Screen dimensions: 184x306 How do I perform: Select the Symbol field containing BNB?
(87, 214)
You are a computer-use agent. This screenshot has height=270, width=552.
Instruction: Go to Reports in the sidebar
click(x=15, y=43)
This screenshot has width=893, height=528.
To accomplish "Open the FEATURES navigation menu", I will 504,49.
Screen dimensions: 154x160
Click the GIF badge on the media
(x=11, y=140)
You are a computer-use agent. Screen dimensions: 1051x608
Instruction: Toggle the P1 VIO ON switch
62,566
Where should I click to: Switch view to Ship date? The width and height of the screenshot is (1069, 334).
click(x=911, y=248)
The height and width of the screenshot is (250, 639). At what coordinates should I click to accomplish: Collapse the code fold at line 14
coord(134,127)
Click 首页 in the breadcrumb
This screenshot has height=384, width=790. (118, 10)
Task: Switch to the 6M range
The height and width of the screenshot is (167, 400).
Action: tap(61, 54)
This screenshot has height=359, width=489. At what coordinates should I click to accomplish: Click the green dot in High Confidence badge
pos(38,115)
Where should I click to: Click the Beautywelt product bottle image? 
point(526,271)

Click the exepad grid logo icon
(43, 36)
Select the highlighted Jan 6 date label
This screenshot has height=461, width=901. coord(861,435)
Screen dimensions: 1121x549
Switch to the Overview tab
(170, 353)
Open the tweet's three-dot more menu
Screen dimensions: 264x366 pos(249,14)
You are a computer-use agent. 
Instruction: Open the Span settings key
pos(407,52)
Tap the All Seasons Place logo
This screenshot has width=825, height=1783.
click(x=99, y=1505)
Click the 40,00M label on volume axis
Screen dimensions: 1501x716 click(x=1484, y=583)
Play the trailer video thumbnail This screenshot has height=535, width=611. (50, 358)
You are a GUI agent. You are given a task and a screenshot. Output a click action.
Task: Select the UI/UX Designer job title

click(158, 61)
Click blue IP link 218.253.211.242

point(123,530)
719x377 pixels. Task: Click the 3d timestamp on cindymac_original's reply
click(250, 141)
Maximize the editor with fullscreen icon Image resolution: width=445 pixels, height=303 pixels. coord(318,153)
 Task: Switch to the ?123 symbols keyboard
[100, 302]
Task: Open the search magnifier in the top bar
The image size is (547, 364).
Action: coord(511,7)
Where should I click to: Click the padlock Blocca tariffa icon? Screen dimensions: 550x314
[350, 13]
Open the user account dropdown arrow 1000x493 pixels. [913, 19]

:::::

**PROMPT:** From the records above, extract every entry verbatim.

**SOLUTION TO THIS TASK:**
Screen dimensions: 184x306 How do I perform: Select the Symbol field containing BNB?
(87, 214)
You are a computer-use agent. This screenshot has height=270, width=552.
Instruction: Go to Reports in the sidebar
click(x=15, y=43)
This screenshot has width=893, height=528.
To accomplish "Open the FEATURES navigation menu", I will 504,49.
Screen dimensions: 154x160
Click the GIF badge on the media
(x=11, y=140)
You are a computer-use agent. Screen dimensions: 1051x608
Instruction: Toggle the P1 VIO ON switch
62,566
Where should I click to: Switch view to Ship date? The width and height of the screenshot is (1069, 334).
click(x=911, y=248)
The height and width of the screenshot is (250, 639). At what coordinates should I click to accomplish: Collapse the code fold at line 14
coord(134,127)
Click 首页 in the breadcrumb
This screenshot has height=384, width=790. (118, 10)
Task: Switch to the 6M range
The height and width of the screenshot is (167, 400).
Action: tap(61, 54)
This screenshot has height=359, width=489. At what coordinates should I click to accomplish: Click the green dot in High Confidence badge
pos(38,115)
Where should I click to: Click the Beautywelt product bottle image? 
point(526,271)

Click the exepad grid logo icon
(43, 36)
Select the highlighted Jan 6 date label
This screenshot has height=461, width=901. coord(861,435)
Screen dimensions: 1121x549
Switch to the Overview tab
(170, 353)
Open the tweet's three-dot more menu
Screen dimensions: 264x366 pos(249,14)
You are a computer-use agent. 
Instruction: Open the Span settings key
pos(407,52)
Tap the All Seasons Place logo
This screenshot has width=825, height=1783.
click(x=99, y=1505)
Click the 40,00M label on volume axis
Screen dimensions: 1501x716 click(x=1484, y=583)
Play the trailer video thumbnail This screenshot has height=535, width=611. (50, 358)
You are a GUI agent. You are given a task and a screenshot. Output a click action.
Task: Select the UI/UX Designer job title

click(158, 61)
Click blue IP link 218.253.211.242

point(123,530)
719x377 pixels. Task: Click the 3d timestamp on cindymac_original's reply
click(250, 141)
Maximize the editor with fullscreen icon Image resolution: width=445 pixels, height=303 pixels. coord(318,153)
 Task: Switch to the ?123 symbols keyboard
[100, 302]
Task: Open the search magnifier in the top bar
The image size is (547, 364).
Action: coord(511,7)
Where should I click to: Click the padlock Blocca tariffa icon? Screen dimensions: 550x314
[350, 13]
Open the user account dropdown arrow 1000x493 pixels. [913, 19]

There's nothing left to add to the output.